ECRIVAIN (CANADA)

Blaise Ndala est une voix littéraire qui émerge comme une constellation vive dans le ciel de la francophonie contemporaine, un écrivain dont la plume semble irriguée à la fois par la mémoire profonde des peuples et par une humanité d’une brûlante intensité. Né en République démocratique du Congo en 1972, formé au droit et aux droits humains en Belgique, il arrive à Ottawa en 2007 où il conjugue sa vie de juriste avec une écriture qui n’a jamais cédé à la facilité, toujours tendue vers une vérité plus grande, portée par l’urgence du récit.

Dès son premier roman, J’irai danser sur la tombe de Senghor, il impose une voix singulière, poétique et tenace, qui lui vaut le Prix du livre d’Ottawa et l’attention d’un cinéaste prestigieux désireux d’en porter l’écho à l’écran. Son deuxième livre, Sans capote ni kalachnikov, n’est pas seulement un roman : c’est un éclair dans la nuit du monde, un récit vif et provocateur qui critique la marchandisation de la misère tout en offrant au lecteur une écriture flamboyante, couronnée par le Combat national des livres de Radio-Canada en 2019, le Prix littéraire Émergence et distingué au Prix Ivoire. Puis, avec Dans le ventre du Congo, il sculpte avec finesse une fresque historique et humaine, récompensée par le Prix Ahmadou-Kourouma et le Prix Ivoire, où les lourdes ombres coloniales se mêlent aux voix de ceux qu’on a trop longtemps tais.

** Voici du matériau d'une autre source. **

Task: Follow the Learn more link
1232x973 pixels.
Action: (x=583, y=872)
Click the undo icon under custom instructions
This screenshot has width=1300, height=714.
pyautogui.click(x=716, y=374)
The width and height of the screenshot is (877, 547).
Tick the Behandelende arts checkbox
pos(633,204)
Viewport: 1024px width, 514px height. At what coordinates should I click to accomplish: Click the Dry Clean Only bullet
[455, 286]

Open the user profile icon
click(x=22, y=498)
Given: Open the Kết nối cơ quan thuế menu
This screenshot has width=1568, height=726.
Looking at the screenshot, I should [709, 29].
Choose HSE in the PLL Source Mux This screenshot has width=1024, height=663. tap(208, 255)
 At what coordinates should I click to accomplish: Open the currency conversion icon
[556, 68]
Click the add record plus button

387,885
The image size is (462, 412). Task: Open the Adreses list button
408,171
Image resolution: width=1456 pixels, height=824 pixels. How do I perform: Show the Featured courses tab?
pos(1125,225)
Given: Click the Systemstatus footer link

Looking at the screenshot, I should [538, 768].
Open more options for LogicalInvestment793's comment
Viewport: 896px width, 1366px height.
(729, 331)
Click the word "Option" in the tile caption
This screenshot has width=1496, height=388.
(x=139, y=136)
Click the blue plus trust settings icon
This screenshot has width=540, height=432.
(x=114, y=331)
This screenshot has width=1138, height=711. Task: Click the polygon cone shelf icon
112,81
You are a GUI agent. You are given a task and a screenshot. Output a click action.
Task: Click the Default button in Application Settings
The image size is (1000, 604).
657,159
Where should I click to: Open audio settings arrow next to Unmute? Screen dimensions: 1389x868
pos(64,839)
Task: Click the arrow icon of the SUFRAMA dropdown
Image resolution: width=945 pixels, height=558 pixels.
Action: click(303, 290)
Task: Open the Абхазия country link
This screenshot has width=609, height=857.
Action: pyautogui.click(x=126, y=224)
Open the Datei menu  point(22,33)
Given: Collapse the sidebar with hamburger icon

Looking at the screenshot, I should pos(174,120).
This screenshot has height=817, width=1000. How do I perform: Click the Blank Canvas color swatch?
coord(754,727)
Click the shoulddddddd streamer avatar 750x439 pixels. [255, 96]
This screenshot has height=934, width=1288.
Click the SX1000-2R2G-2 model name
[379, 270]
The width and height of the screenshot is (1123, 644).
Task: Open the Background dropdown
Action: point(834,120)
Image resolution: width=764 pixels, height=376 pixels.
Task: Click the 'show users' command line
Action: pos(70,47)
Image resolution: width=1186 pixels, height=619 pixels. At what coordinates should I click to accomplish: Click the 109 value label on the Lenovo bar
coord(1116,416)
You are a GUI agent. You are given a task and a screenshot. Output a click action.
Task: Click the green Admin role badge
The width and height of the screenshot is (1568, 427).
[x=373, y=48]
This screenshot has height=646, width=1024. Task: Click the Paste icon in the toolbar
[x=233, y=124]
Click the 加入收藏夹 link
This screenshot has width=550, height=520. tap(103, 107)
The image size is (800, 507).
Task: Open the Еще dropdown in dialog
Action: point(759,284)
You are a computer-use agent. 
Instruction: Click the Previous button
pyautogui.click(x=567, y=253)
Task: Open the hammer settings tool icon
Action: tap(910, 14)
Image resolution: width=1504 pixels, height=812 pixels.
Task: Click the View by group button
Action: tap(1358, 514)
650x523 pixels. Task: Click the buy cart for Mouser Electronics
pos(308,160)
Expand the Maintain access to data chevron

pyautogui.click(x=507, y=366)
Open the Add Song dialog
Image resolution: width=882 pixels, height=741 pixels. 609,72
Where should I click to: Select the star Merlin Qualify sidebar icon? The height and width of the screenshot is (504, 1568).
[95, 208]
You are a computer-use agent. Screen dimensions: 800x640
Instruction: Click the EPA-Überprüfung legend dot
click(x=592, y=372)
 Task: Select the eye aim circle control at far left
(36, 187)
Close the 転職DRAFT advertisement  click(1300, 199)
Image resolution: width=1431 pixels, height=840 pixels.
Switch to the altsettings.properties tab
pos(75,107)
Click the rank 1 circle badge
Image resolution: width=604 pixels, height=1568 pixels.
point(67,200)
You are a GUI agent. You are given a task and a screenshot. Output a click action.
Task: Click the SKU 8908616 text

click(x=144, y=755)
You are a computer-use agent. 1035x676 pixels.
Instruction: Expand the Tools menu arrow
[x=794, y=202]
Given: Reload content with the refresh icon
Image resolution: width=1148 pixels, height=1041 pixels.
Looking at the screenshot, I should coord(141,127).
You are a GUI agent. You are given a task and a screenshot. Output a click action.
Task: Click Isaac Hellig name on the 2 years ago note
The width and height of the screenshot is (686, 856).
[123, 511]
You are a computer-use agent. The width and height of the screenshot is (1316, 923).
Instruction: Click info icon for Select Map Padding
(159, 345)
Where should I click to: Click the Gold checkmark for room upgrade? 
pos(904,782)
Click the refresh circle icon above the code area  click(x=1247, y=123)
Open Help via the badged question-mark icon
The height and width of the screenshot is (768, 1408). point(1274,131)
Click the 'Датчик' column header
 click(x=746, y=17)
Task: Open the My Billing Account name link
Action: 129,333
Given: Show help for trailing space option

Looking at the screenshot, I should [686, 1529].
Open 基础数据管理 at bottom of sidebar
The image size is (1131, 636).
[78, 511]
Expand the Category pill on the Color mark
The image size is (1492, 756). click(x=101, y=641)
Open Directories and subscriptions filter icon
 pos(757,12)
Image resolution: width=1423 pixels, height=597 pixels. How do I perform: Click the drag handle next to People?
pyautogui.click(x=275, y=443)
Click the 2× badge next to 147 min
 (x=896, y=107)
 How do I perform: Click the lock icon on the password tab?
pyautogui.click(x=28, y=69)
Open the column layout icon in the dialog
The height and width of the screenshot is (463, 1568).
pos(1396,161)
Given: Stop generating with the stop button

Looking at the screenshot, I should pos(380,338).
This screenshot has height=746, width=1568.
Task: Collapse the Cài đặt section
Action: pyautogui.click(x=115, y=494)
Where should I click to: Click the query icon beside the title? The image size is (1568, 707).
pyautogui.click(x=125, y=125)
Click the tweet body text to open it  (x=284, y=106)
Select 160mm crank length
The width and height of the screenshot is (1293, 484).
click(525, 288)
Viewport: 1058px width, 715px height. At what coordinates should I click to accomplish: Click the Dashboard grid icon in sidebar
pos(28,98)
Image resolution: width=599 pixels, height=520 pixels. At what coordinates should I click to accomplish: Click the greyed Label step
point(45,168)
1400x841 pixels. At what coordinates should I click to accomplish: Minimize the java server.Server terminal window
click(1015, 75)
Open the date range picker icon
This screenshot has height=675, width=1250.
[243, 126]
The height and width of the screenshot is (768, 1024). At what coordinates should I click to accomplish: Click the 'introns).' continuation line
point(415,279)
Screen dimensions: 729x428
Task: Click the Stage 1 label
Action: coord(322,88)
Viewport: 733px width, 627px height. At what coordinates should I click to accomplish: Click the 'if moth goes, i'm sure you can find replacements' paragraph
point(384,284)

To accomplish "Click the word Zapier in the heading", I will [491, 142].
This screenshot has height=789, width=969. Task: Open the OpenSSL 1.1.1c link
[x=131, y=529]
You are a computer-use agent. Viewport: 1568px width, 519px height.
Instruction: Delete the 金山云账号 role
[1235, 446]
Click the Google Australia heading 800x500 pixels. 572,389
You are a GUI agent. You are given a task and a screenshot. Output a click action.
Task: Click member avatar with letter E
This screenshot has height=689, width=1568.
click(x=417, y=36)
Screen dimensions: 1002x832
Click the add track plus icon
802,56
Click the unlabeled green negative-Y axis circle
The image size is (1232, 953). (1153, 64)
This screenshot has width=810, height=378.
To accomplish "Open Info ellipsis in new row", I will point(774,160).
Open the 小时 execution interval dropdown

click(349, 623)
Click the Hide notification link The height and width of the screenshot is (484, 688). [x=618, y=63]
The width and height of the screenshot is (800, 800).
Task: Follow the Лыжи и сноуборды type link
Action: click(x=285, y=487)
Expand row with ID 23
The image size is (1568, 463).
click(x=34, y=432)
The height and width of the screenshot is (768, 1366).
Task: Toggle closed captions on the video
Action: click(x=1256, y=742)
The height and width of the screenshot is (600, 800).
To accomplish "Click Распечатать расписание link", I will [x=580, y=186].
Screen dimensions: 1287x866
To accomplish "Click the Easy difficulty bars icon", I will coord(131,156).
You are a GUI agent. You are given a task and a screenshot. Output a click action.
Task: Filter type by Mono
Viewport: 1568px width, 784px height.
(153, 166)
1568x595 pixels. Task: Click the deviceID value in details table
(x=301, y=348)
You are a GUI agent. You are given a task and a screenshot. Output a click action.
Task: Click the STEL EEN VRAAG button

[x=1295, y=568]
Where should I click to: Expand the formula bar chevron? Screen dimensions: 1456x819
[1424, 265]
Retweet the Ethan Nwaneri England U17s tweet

En 2025, il signe L’Équation avant la nuit, un roman magistral qui transcende les genres : à la fois thriller historique, enquête politique et méditation profonde sur la mémoire collective. Dans ce livre foisonnant, il ramène à la lumière une page méconnue de la Seconde Guerre mondiale, posant l’uranium congolais au cœur de la course effrénée à l’arme atomique et tissant des destins personnels à travers Washington, Berlin, Montréal et Lubumbashi. Chaque page est une onde de pensée, un appel à comprendre comment les éclats du passé continuent de marquer le présent, et comment les histoires des « peuples des marges » entrent enfin dans la grande Histoire.

Plus qu’un écrivain, Ndala est un arpenteur de mémoire, un poète engagé, un passeur de voix qui donne chair et élan à ce qui fut oublié : sa prose, vibrante et incisive, illumine les zones d’ombre du monde et nous invite à écouter, avec gravité et espérance, le souffle complexe de l’humanité.